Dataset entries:
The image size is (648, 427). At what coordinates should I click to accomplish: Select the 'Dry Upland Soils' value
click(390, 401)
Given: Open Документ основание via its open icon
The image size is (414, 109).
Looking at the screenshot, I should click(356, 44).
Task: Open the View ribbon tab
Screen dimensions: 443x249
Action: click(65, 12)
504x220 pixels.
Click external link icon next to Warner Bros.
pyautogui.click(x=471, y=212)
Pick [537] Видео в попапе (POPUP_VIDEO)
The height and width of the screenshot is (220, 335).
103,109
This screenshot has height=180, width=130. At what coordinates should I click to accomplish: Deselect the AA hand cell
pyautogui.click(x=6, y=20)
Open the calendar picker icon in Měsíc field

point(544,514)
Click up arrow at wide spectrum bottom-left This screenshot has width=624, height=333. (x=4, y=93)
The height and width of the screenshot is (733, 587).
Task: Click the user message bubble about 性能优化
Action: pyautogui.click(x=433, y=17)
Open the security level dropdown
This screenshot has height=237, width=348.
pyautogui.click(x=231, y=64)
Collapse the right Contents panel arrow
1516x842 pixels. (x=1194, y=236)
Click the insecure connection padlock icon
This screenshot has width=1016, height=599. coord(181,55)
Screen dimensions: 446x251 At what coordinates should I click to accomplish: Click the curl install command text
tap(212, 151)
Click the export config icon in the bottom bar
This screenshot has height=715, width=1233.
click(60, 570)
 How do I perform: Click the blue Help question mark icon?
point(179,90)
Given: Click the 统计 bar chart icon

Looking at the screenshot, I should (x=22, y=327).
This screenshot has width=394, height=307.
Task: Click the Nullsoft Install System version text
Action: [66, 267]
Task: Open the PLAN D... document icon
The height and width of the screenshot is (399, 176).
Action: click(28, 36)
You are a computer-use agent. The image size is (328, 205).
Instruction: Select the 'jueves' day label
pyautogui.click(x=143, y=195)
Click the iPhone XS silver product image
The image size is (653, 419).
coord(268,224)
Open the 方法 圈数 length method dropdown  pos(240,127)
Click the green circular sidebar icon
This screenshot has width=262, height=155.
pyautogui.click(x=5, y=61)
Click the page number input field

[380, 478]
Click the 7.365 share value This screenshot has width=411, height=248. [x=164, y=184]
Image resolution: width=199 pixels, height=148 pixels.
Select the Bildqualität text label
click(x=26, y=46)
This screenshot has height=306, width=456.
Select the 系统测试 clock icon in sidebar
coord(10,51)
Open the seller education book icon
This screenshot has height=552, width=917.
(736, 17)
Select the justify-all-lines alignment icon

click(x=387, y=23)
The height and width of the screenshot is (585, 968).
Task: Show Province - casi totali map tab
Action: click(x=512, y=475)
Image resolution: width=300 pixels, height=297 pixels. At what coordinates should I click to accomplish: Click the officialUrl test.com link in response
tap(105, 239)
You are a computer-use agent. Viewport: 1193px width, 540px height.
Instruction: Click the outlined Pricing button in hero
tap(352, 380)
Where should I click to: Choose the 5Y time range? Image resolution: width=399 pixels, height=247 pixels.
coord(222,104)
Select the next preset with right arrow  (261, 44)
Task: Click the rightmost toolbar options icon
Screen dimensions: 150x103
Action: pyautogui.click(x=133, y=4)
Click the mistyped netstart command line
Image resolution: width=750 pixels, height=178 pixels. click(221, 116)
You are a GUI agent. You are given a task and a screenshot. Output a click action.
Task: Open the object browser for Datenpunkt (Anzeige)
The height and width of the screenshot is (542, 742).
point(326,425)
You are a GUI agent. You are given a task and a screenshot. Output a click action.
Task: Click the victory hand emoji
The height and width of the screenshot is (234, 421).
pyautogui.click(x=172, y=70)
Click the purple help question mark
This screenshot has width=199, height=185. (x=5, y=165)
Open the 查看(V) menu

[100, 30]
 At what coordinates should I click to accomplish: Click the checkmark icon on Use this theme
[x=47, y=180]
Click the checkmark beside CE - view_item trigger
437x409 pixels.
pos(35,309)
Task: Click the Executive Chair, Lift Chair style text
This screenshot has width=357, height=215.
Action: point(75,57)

Exercise prompt: The entries are to be transcribed exactly, each line in full.

Answer to the exercise:
The image size is (648, 427). At what coordinates should I click to accomplish: Select the 'Dry Upland Soils' value
click(390, 401)
Given: Open Документ основание via its open icon
The image size is (414, 109).
Looking at the screenshot, I should click(356, 44).
Task: Open the View ribbon tab
Screen dimensions: 443x249
Action: click(65, 12)
504x220 pixels.
Click external link icon next to Warner Bros.
pyautogui.click(x=471, y=212)
Pick [537] Видео в попапе (POPUP_VIDEO)
The height and width of the screenshot is (220, 335).
103,109
This screenshot has height=180, width=130. At what coordinates should I click to accomplish: Deselect the AA hand cell
pyautogui.click(x=6, y=20)
Open the calendar picker icon in Měsíc field

point(544,514)
Click up arrow at wide spectrum bottom-left This screenshot has width=624, height=333. (x=4, y=93)
The height and width of the screenshot is (733, 587).
Task: Click the user message bubble about 性能优化
Action: pyautogui.click(x=433, y=17)
Open the security level dropdown
This screenshot has height=237, width=348.
pyautogui.click(x=231, y=64)
Collapse the right Contents panel arrow
1516x842 pixels. (x=1194, y=236)
Click the insecure connection padlock icon
This screenshot has width=1016, height=599. coord(181,55)
Screen dimensions: 446x251 At what coordinates should I click to accomplish: Click the curl install command text
tap(212, 151)
Click the export config icon in the bottom bar
This screenshot has height=715, width=1233.
click(60, 570)
 How do I perform: Click the blue Help question mark icon?
point(179,90)
Given: Click the 统计 bar chart icon

Looking at the screenshot, I should (x=22, y=327).
This screenshot has width=394, height=307.
Task: Click the Nullsoft Install System version text
Action: [66, 267]
Task: Open the PLAN D... document icon
The height and width of the screenshot is (399, 176).
Action: click(28, 36)
You are a computer-use agent. The image size is (328, 205).
Instruction: Select the 'jueves' day label
pyautogui.click(x=143, y=195)
Click the iPhone XS silver product image
The image size is (653, 419).
coord(268,224)
Open the 方法 圈数 length method dropdown  pos(240,127)
Click the green circular sidebar icon
This screenshot has width=262, height=155.
pyautogui.click(x=5, y=61)
Click the page number input field

[380, 478]
Click the 7.365 share value This screenshot has width=411, height=248. [x=164, y=184]
Image resolution: width=199 pixels, height=148 pixels.
Select the Bildqualität text label
click(x=26, y=46)
This screenshot has height=306, width=456.
Select the 系统测试 clock icon in sidebar
coord(10,51)
Open the seller education book icon
This screenshot has height=552, width=917.
(736, 17)
Select the justify-all-lines alignment icon

click(x=387, y=23)
The height and width of the screenshot is (585, 968).
Task: Show Province - casi totali map tab
Action: click(x=512, y=475)
Image resolution: width=300 pixels, height=297 pixels. At what coordinates should I click to accomplish: Click the officialUrl test.com link in response
tap(105, 239)
You are a computer-use agent. Viewport: 1193px width, 540px height.
Instruction: Click the outlined Pricing button in hero
tap(352, 380)
Where should I click to: Choose the 5Y time range? Image resolution: width=399 pixels, height=247 pixels.
coord(222,104)
Select the next preset with right arrow  (261, 44)
Task: Click the rightmost toolbar options icon
Screen dimensions: 150x103
Action: pyautogui.click(x=133, y=4)
Click the mistyped netstart command line
Image resolution: width=750 pixels, height=178 pixels. click(221, 116)
You are a GUI agent. You are given a task and a screenshot. Output a click action.
Task: Open the object browser for Datenpunkt (Anzeige)
The height and width of the screenshot is (542, 742).
point(326,425)
You are a GUI agent. You are given a task and a screenshot. Output a click action.
Task: Click the victory hand emoji
The height and width of the screenshot is (234, 421).
pyautogui.click(x=172, y=70)
Click the purple help question mark
This screenshot has width=199, height=185. (x=5, y=165)
Open the 查看(V) menu

[100, 30]
 At what coordinates should I click to accomplish: Click the checkmark icon on Use this theme
[x=47, y=180]
Click the checkmark beside CE - view_item trigger
437x409 pixels.
pos(35,309)
Task: Click the Executive Chair, Lift Chair style text
This screenshot has width=357, height=215.
Action: point(75,57)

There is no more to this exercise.